I’ve never knows a website to have intermittent bugs, but Gallery3 has a good couple of them. Sometimes the spacing around photo/album items is just way too big, and after a mouse over, they jump position. A good half the time trying to delete an item takes you to a blank white page with a single option, “delete” and then that takes you to a dead end page with clearly an AJAX reply. But only sometimes. How do you track down bugs that only happen half the time? The default theme, wind, seems to lean heavily on jquery and I think, but am not sure, this is where the instability is coming from, but having not boned up to the level of jquery master, I certainly can’t dive in. Also apparently some of these issues aren’t even unknown, but still haven’t been fixed so we could assume better minds than mine have looked.

So that’s a bit disappointing and a waste of a days work that I get to eat. Gallery3 is not stable and usable. Back to Gallery2.

(Also, I’m not even really a fan of hiding things like item names by default and only showing on mouse over, it’s bad for the kind of galleries I’m putting up, but there isn’t even an option about that, and again, not recoding a ton of jquery code.)

Frustrated.

Python and SOCKS proxies: thread safe or unicode, pick one :(

2010-09-27 09:02:39 PST

Tags: , ,

Update (2011-05-06): Reader and generally helpful person Brian Visel has posted a solution in the comments. Thanks!

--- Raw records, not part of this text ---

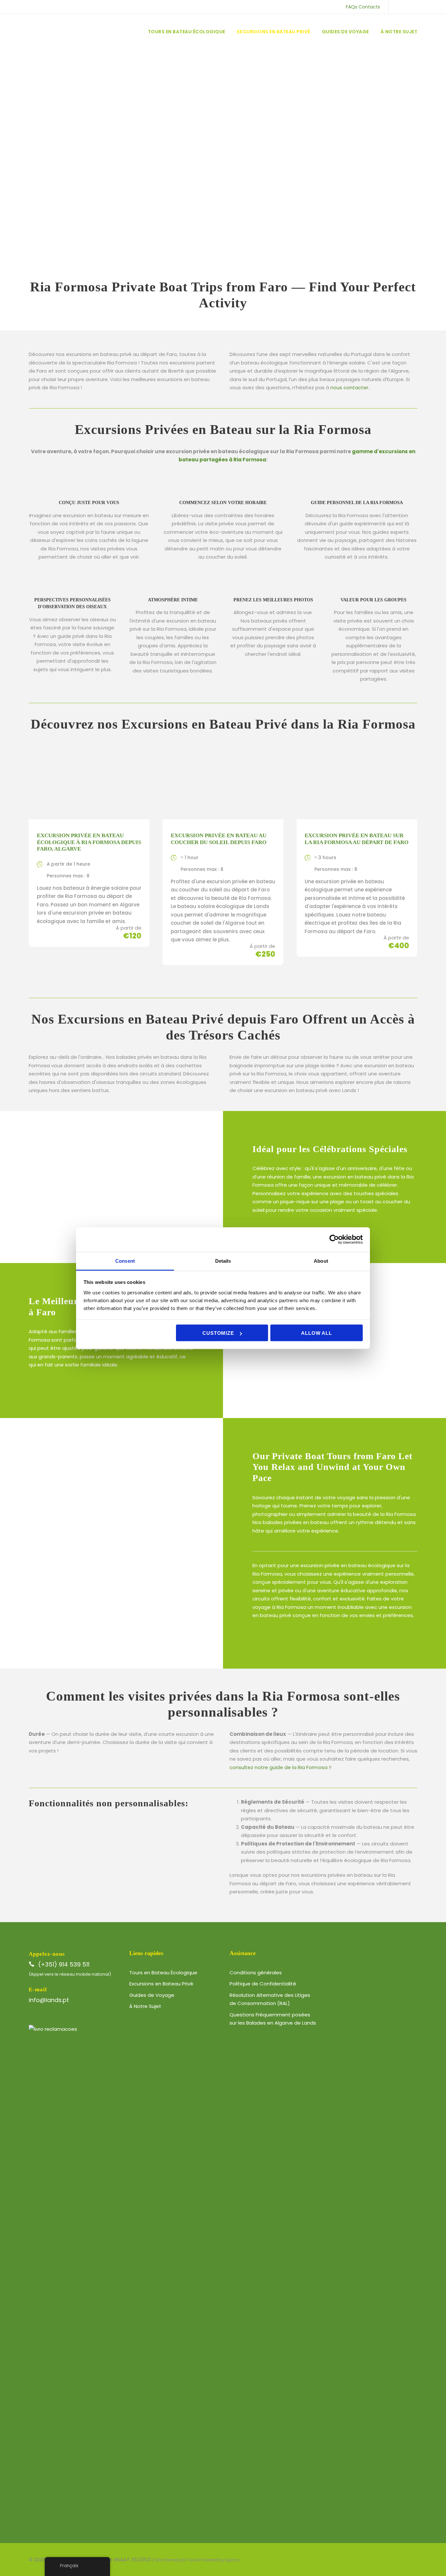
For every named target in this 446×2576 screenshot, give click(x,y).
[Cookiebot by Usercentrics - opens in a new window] (334, 1239)
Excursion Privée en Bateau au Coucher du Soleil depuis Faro (218, 838)
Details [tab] (223, 1260)
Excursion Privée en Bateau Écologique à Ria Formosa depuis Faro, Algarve (89, 842)
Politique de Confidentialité (263, 1983)
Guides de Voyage (345, 31)
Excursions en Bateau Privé (273, 31)
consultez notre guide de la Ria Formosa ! (280, 1767)
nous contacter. (349, 387)
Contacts (369, 7)
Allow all (316, 1333)
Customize (218, 1333)
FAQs (351, 7)
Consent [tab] (125, 1260)
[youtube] (420, 7)
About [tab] (321, 1260)
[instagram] (431, 7)
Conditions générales (256, 1972)
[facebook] (400, 7)
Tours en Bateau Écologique (186, 31)
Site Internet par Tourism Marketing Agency (197, 2560)
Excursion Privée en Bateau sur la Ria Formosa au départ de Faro (356, 838)
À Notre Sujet (399, 31)
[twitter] (410, 7)
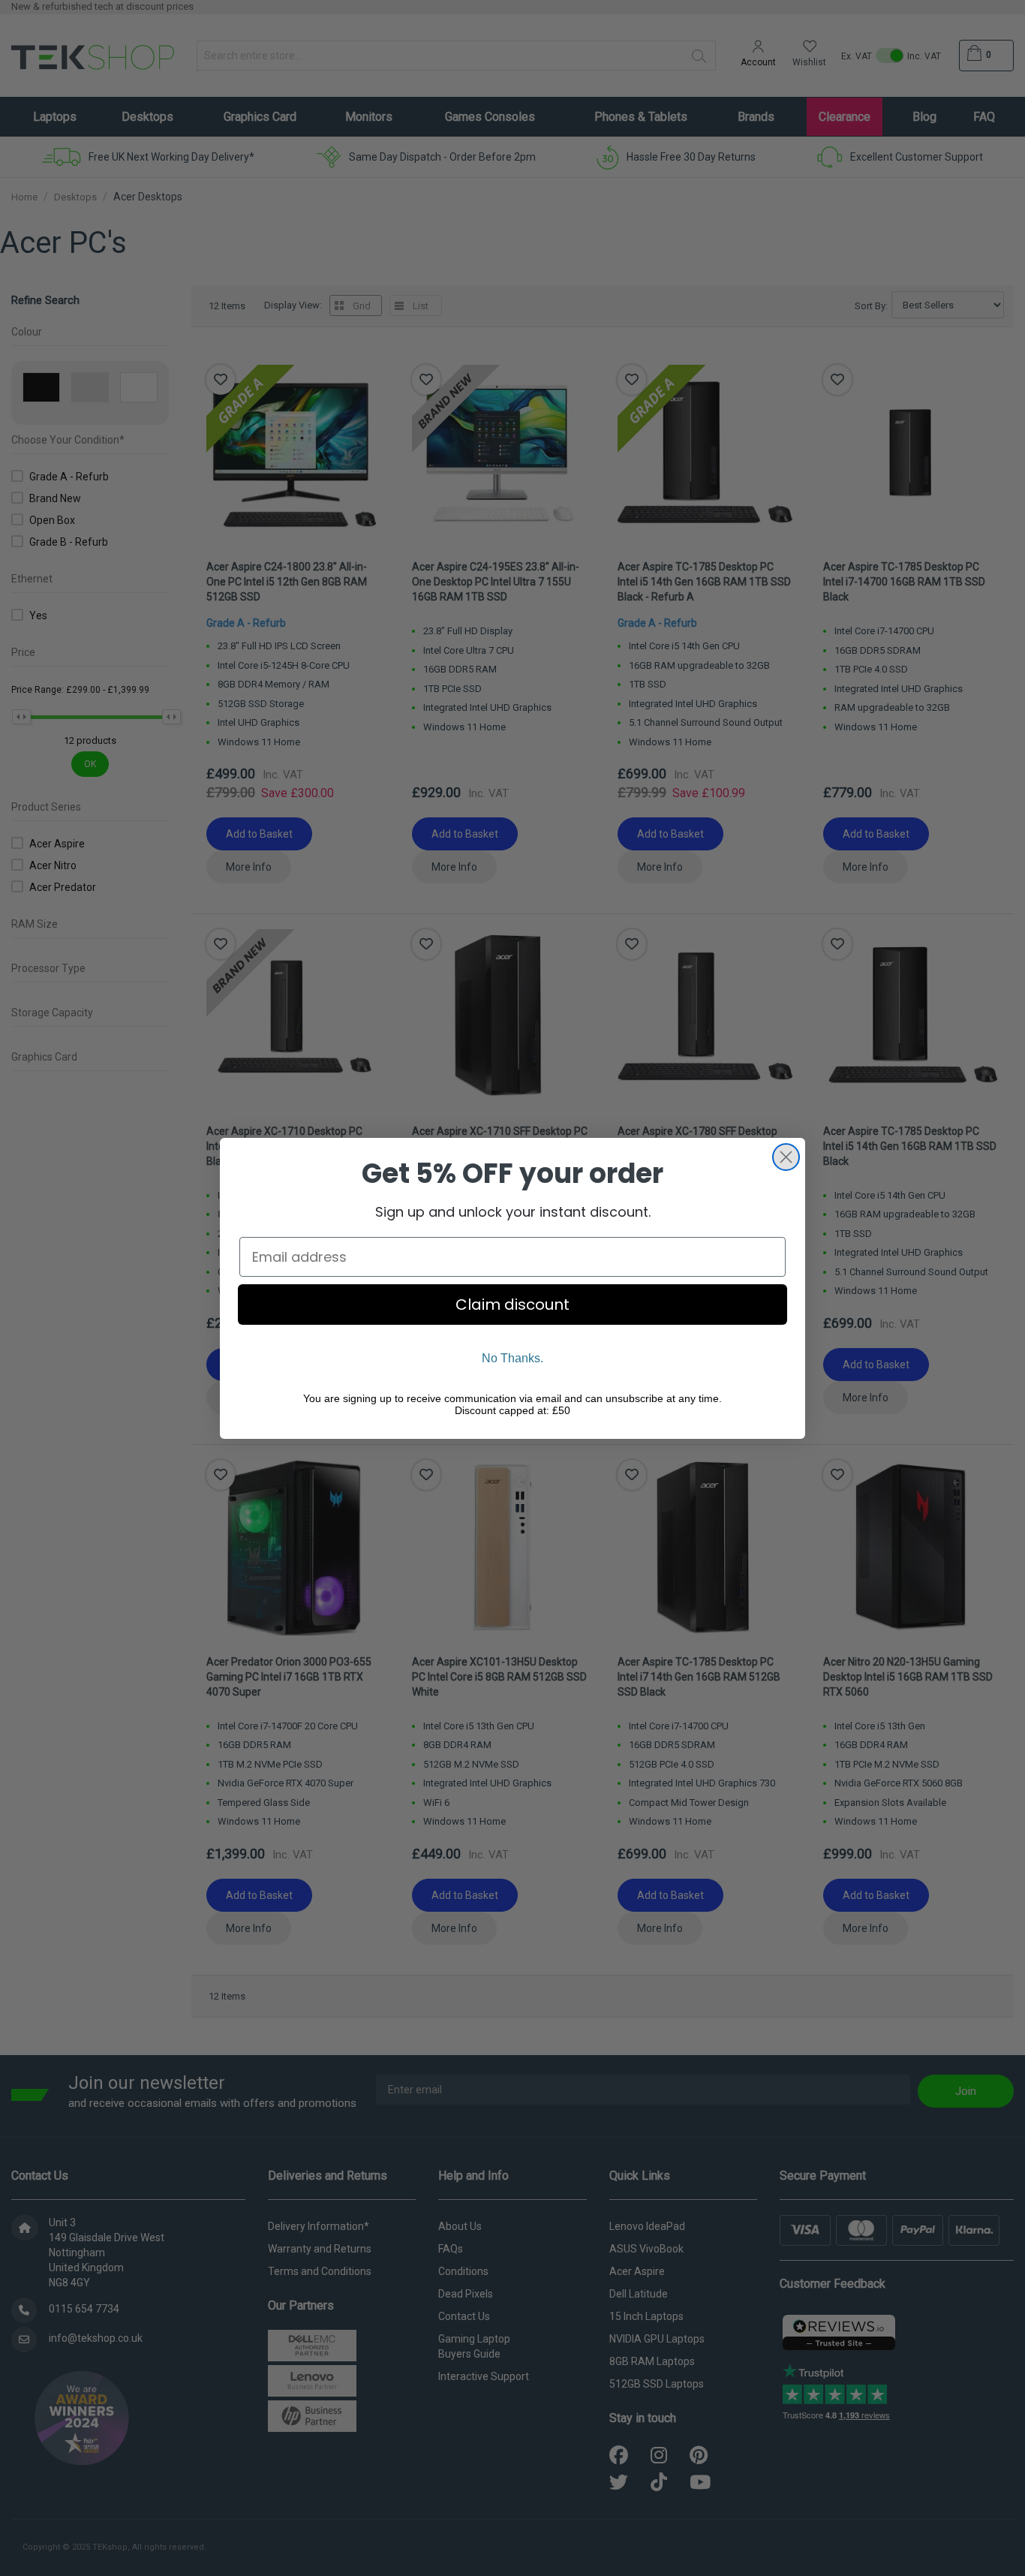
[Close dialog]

So I’m writing an app for a customer. The language used is python. The part I’m working on now is a bit like a web spider. It needs to be multi-threaded and handle Unicode and be able to rotate through multiple proxies. I’ve been using urllib2 to do the data fetching and it’s served me well so far and getting it to work with HTTP proxies wasn’t too problematical, just create a ProxyHandler, and then build_opener() with that and call opener.open() and volia, a proxied thread-safe Unicode solution.

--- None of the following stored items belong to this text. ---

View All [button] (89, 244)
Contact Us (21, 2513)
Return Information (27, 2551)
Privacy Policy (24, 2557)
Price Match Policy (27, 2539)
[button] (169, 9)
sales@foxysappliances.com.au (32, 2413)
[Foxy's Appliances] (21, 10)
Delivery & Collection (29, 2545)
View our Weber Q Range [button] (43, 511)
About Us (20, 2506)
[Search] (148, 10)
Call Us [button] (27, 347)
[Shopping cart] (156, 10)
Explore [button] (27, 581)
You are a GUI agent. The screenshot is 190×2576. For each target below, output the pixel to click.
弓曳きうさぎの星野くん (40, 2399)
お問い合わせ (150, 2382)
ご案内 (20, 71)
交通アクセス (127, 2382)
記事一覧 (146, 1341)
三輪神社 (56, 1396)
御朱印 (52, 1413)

However things took a turn for the more complicated when I tried to add SOCKS proxy support. It’s apparently not natively handled by urllib2 because it’s implemented at a lower level. A bit of googleing turned me onto my first not-a-solution: SocksiPy whos solution is to create a new socket that routes through the SOCKs proxy and replace the global socket.socket. Then urllib2 will of course have it’s traffic routed through the SOCKS proxy. The only problem is this is massively not thread safe if other threads are using other SOCKS or HTTP proxies.

So I did some more googeling and found that I could bypass urllib2 entierly and try pycURL a thin python wrapper for cURL. This actually was thread safe, however I can’t seem to get unicode support out of it for urls or returned data, which is a no go because the sites this code will be crawling use Unicode.

So I’m basically stuck not being able to handle SOCKS thread-safely with unicode in python :/ I have other parts of the project to work on now before my deadline which I’m moving onto. If I get done early I guess I’ll come back to this and see if I can find something better.